Mehr als 40 Verletzte bei Ausschreitungen
Karadzic nach Den Haag ausgeliefert

Der mutmaßliche Kriegsverbrecher Radovan Karadzic ist im Gefängnis des Uno-Kriegsverbrechertribunals bei Den Haag angekommen. Zuvor war es am Rande der Sympathie-Kundgebung für den wegen Kriegsverbrechen angeklagten ehemaligen Führer der bosnischen Serben am Dienstagabend in Belgrad zu schweren Ausschreitungen gekommen.

HB DEN HAAG. Die Maschine mit dem ehemaligen Serben-Führer an Bord landete am frühen Mittwochmorgen auf dem Flughafen von Rotterdam. Karadzic wurde zunächst in eine Haftanstalt gebracht, bevor in Kürze der Prozess gegen ihn vor dem Uno-Tribunal beginnt.

Der frühere bosnische Serbenführer war vergangene Woche nach elf Jahren im Untergrund in Serbien verhaftet worden. Karadzic gilt als Hauptverantwortlicher für die monatelange Belagerung Sarajevos und für das Massaker in Srebrenica, bei dem innerhalb einer Woche 8 000 bosnische Muslime getötet wurden. Er ist angeklagt, im Bosnienkrieg 1992 bis 1995 Kriegsverbrechen und Verbrechen gegen die Menschlichkeit begangen zu haben.

Das Uno-Tribunal beschuldigt Karadzic des Völkermordes, der Verschwörung zum Völkermord sowie zahlreicher Verbrechen gegen die Menschlichkeit. Der 63-jährige hatte zuletzt als Arzt "Dr. Dragan Dabic" für alternative Medizin gearbeitet und unbehelligt in Belgrad gelebt. Mit einem Vollbart und langen Haaren hatte er sein Äußeres völlig geändert.

In Den Haag will Karadzic sich selbst verteidigen. Auch der 2006 in Uno-Haft gestorbene serbische Expräsident Slobodan Milosevic hatte auf einen Anwalt verzichtet und sich selbst verteidigt.
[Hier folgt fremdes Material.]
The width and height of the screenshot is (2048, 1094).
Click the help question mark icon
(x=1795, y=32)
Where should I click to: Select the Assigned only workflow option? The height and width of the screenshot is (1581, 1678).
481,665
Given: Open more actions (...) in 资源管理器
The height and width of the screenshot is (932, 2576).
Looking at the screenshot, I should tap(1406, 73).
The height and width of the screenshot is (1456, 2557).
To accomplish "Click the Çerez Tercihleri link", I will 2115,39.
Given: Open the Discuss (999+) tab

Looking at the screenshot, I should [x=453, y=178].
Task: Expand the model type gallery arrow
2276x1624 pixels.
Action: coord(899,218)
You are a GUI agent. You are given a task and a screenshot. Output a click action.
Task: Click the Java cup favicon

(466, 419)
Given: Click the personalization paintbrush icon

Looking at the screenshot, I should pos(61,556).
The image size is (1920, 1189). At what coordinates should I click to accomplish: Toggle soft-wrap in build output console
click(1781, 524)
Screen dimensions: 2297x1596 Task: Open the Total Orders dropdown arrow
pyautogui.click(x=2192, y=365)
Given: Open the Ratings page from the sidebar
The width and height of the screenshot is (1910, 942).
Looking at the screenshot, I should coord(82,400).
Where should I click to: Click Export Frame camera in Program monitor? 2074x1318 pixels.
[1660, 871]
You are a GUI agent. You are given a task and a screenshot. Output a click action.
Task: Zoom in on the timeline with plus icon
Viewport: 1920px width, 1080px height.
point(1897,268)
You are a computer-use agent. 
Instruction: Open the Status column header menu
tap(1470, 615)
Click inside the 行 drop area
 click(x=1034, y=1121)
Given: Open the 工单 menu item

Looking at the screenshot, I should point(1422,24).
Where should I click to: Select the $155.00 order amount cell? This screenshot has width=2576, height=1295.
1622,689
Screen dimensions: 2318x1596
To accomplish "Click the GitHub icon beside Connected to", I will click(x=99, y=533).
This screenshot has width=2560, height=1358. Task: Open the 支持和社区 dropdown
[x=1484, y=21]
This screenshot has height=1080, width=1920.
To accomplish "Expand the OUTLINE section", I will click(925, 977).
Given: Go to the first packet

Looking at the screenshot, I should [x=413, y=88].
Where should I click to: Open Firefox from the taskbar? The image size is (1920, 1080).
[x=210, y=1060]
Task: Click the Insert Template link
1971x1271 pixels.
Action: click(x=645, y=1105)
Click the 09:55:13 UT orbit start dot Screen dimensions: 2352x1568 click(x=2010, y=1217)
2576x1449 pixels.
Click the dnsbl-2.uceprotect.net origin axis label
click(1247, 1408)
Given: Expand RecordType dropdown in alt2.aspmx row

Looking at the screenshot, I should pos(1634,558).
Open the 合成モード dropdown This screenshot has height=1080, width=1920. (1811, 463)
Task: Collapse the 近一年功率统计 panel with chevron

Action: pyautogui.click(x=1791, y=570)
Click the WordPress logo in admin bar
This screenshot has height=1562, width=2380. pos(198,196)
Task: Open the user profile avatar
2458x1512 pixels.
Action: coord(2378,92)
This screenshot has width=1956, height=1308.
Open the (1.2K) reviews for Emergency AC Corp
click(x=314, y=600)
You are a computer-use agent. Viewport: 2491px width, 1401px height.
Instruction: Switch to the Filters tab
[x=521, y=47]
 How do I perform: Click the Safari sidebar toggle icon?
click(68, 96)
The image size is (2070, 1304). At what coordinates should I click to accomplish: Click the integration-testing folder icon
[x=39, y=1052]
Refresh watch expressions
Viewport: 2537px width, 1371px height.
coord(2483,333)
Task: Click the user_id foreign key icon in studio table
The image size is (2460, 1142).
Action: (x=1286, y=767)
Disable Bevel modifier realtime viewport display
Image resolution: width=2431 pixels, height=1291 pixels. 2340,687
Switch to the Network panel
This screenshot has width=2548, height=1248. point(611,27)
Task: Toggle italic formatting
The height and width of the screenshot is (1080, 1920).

Am Dienstagabend waren bei Zusammenstößen zwischen Polizei und Demonstranten bei Protesten gegen die Auslieferung von Karadzic mehrere Menschen verletzt worden. Serbische Medien berichteten, 45 Personen seien mit leichten Verletzungen in Krankenhäusern behandelt worden, darunter 25 Polizisten. Rund 10 000 serbische Nationalisten und Karadzic-Anhänger hatten gegen dessen Auslieferung demonstriert. Für viele bosnische Serben gilt Karadzic als heldenhafter Verteidiger Serbiens.

Die Randalierer bewarfen die Polizisten mit Steinen, Metallröhren und großen Feuerwerkskörpern. Die Polizei setzte Tränengas und Gummigeschosse ein. Die Demonstranten zerschlugen zahlreiche Schaufenster und errichteten Barrikaden.